• **Task requirements**:
(1) Retype the capacitor printing passage word for word, starting with "2) In another" and going on through "across the electrodes.".
(2) Extend the capacitor printing passage, picking up right after its final sentence.

***** Page text

7) In some instances, material build-up may be performed by wet-on-wet printing of inks multiple times before performing a cure step. This technique allows for build-up of material that may be required at specified locations within a circuit.

Ink Jet Printing of Capacitors

Dielectric inks are used to print internal, non-conductive layers in passive components such as capacitors. When cured, these inks have varying dielectric constants and interfaces which make them behave uniquely in different devices. It is therefore possible that multiple dielectric inks may be needed. Dielectrics, by nature, are insulative, as opposed to conductive; therefore, in some printing systems, if a minimal number of layers or inks is desired, a dielectric ink may be used as both the dielectric layer and the insulative layer. In other cases, where two separate inks can be used, it is likely that passive components will use a very thin layer of a dielectric ink having a relatively high dielectric constant (i.e., a high-K dielectric ink having a dielectric constant greater than 50.0) with low loss, and that a low-K dielectric ink having a dielectric constant less than 50.0 printed in thicker, protective layers will be used for insulation functions.

The general equation for determining the capacitance of a structure is shown in Equation 2 below:
C=(ε₀kNA)/t,  Equation 2
where ε₀=the permittivity of free space=8.854×10⁻¹² F/m; k=the relative dielectric constant and is dependent on the material used as the dielectric;
N=the number of active layers of the capacitor; A=the cross sectional area of the capacitor; and T=the distance between the electrodes of the capacitor.

An ink jet capacitor is fabricated using the following process steps:

1) Capacitor electrodes may be formed using one or more conducting inks deposited onto a substrate. Use of multiple inks as part of the electrodes may be used, as some materials have a tendency to diffuse together. More specifically, a first electronic ink may be used as a highly conductive electrode, and a second electronic ink may be used as a barrier material between the highly conductive layer and dielectric layer. In a preferred embodiment, only one conductor ink is used as the electrode of a capacitor. In some applications, an electrode or electrodes may already exist on the substrate, thus avoiding the need to be printed separately. Typically, the substrate may be in the form of a conventional printed circuit board. Alternatively, a non-rigid substrate may be used; examples of non-rigid substrates include polyimide; polycarbonate; PET; PEN, and paper or cardstock.

2) In another printing step, a first dielectric layer is printed on top of the first electrode, followed by the printing of a second electrode on top of the first dielectric layer. In some applications, these layers may be built up without the need for a cure step in between each printing. In other applications, a cure step is performed after printing of each layer. Different dielectric inks may be used between the electrodes of the capacitor to allow for different ranges of capacitor values, or to meet a variety of performance targets for the device, such as dielectric loss or material cost. The thickness of the dielectric layer can also be modified to change the capacitance value or increase the maximum allowable voltage across the electrodes.

**********
***** Recorded data

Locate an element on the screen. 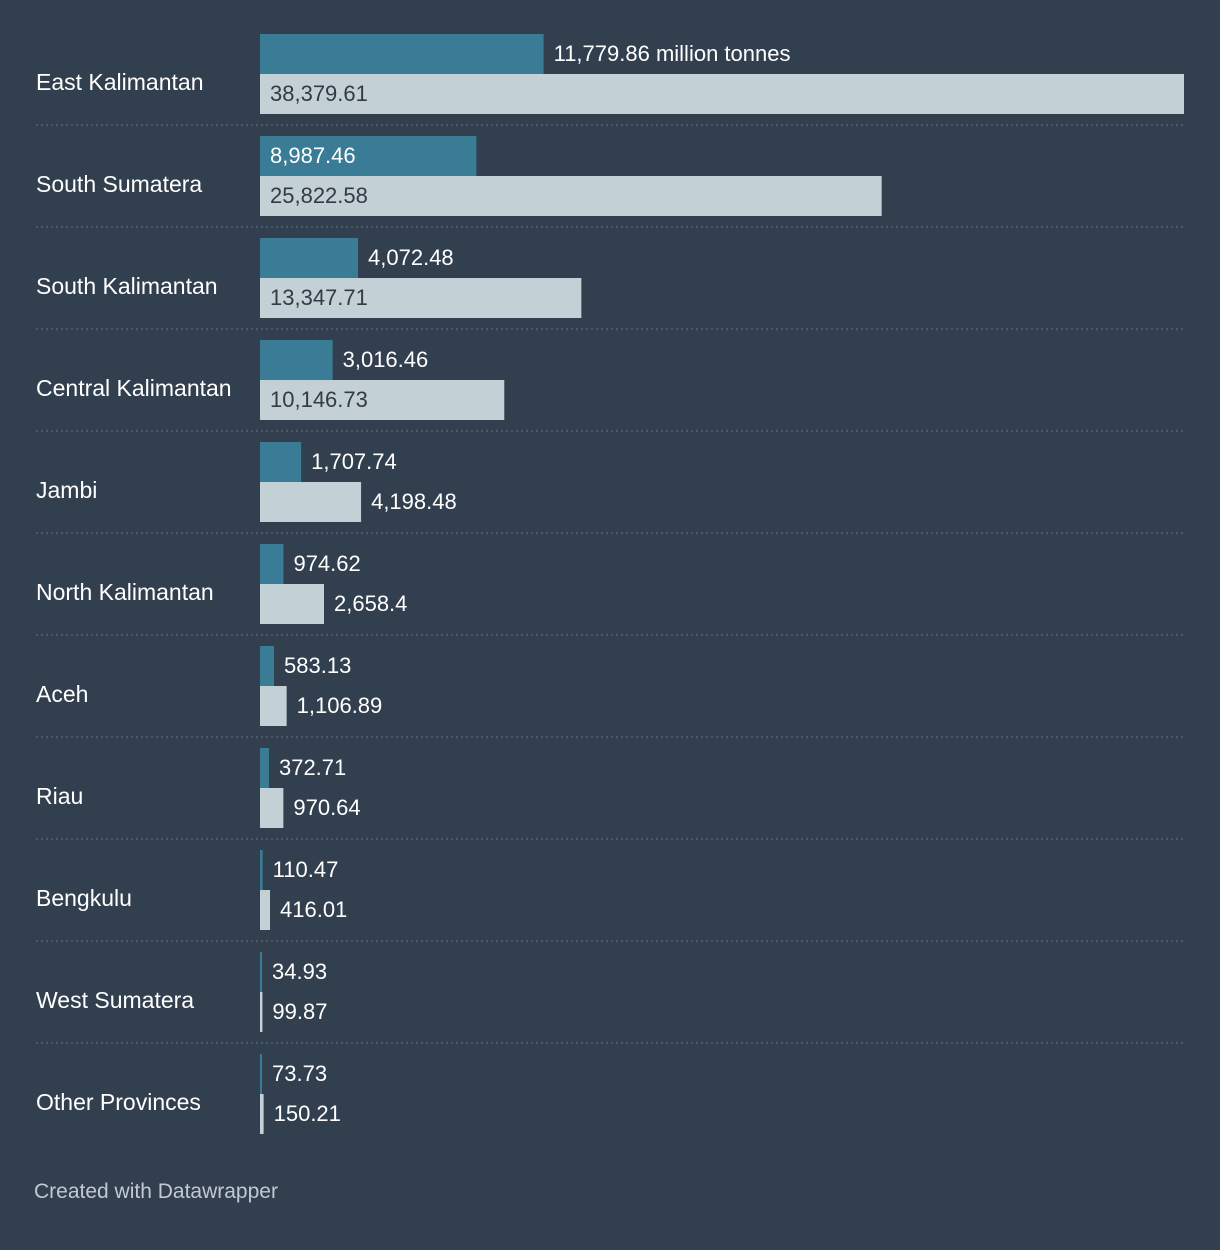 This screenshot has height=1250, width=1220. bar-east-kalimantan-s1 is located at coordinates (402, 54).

**********
***** Recorded data

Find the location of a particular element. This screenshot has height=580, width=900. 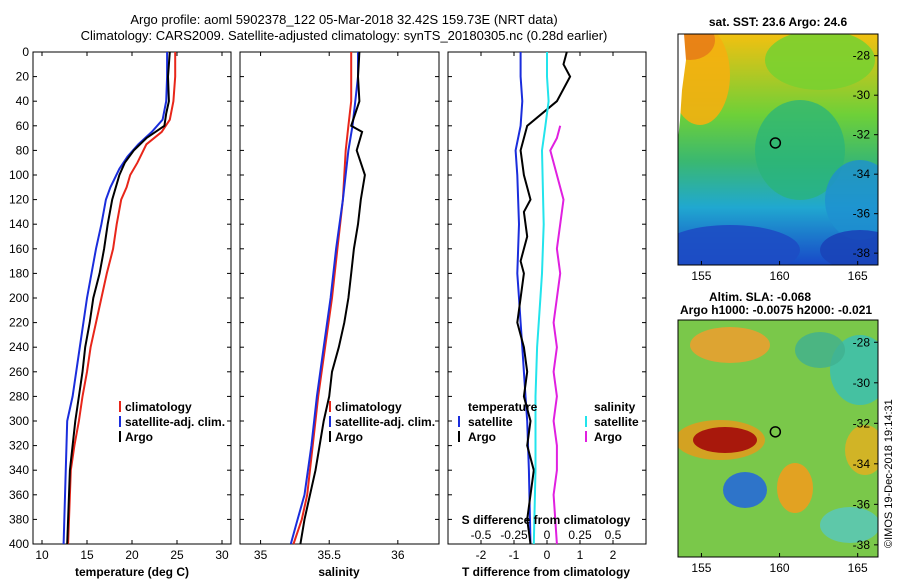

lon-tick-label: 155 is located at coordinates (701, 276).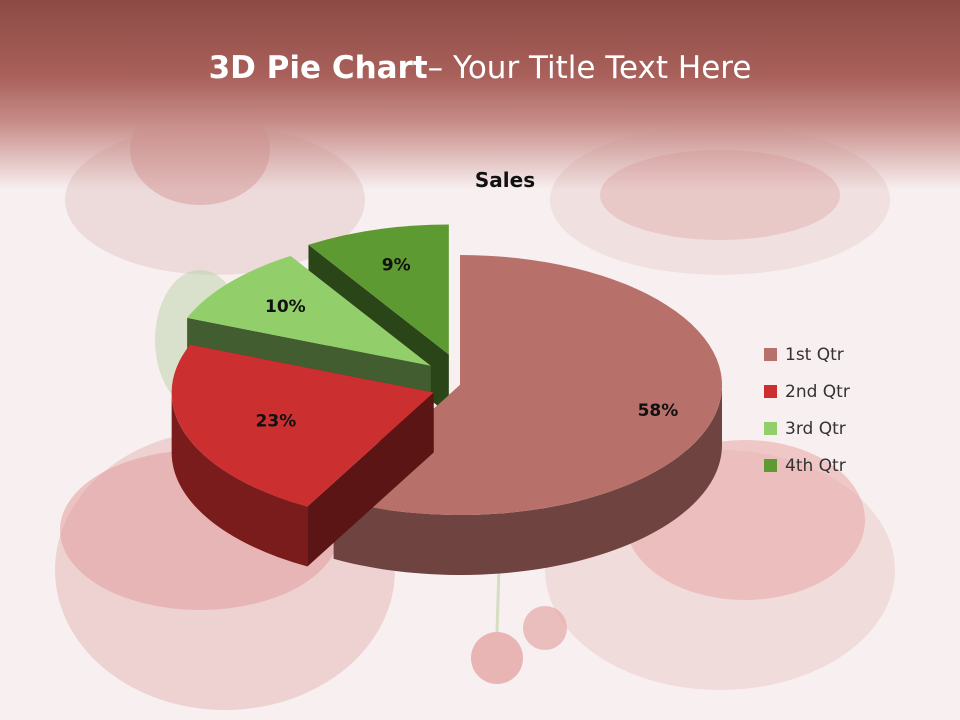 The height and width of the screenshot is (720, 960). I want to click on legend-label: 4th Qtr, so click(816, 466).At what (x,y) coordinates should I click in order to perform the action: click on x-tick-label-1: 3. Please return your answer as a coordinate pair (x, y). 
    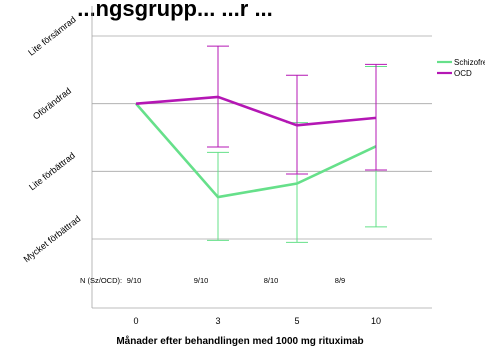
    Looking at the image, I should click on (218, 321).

**********

• **Replies**:
(1)
2) In another printing step, a first dielectric layer is printed on top of the first electrode, followed by the printing of a second electrode on top of the first dielectric layer. In some applications, these layers may be built up without the need for a cure step in between each printing. In other applications, a cure step is performed after printing of each layer. Different dielectric inks may be used between the electrodes of the capacitor to allow for different ranges of capacitor values, or to meet a variety of performance targets for the device, such as dielectric loss or material cost. The thickness of the dielectric layer can also be modified to change the capacitance value or increase the maximum allowable voltage across the electrodes.

(2)
3) Multiple layers may be printed in this fashion to increase the capacitance value as shown in Equation 2 above. Ink jet capacitors allow for a simplified method of multiple layer buildup to increase the capacitance value. By contrast, presently available embedded capacitor technology typically allows for only two electrodes with a single dielectric layer of separation.

4) Ink jet capacitors may take on a variety of shapes. More specifically, the electrodes are not limited to simply squares or rectangles, but can be fabricated in any two-dimensional shape, such as a circle, a triangle, etc. The versatility of capacitor shape using ink jet capacitor technology provides a distinct advantage over equivalently valued surface mount capacitors. The shape of a capacitor may be chosen or designed to fit into an area on a printed circuit board where an SMT component would not be able to do so, as a practical matter.

5) A capacitor that is fabricated using ink-jet printing technology is not limited to the conventional stacked parallel plate design. For example, an interdigital capacitor that may or may not include the addition of a dielectric material may also be ink-jet printed. Such an interdigital capacitor is useful in creating capacitors having sub-1 pF values, and thus finds many applications at microwave frequencies.

Ink Jet Printing of Inductors:

Ferrites are unique materials that have electromagnetic qualities. They are used as cores in inductors, and they can also be used to prevent electromagnetic interference (EMI) and for noise suppression. Ferrite inks can also be made to be magnetically programmable, e.g., magnetic ink character recognition (MICR), thus providing value as programmable media. For example, this application can be used as the magnetic stripe on the back of a credit card, or for read/write memory. There are situations in which a single ferrite ink may be used, and there are other situations in which more than one ferrite ink may be used as a blended ink or to provide two ferrite inks having different permeabilities when cured. Typically, ferrite inks use iron, nickel, cobalt, and/or alloys of these metals.

Referring to FIGS. 5a-5c, three exemplary layouts for fabrication of inductors using ink jet printing are shown. Inductor SOS shows a typical inductor having an arbitrary number of coil turns surrounding a magnetic core. Inductor 510 shows a single turn planar inductor. Inductor 515 shows a helical coil surrounded by a magnetic material. The general equation for inductance of a coil of wire is shown in Equation 3 below:
L=μ₀μ_rN²A/l,  Equation 3
where μ₀=the permeability of free space; μ_r=the relative permeability of the core material surrounded by the coil; N=the number of coil turns; A=the cross-sectional area of each turn; and L=length of magnetic circuit.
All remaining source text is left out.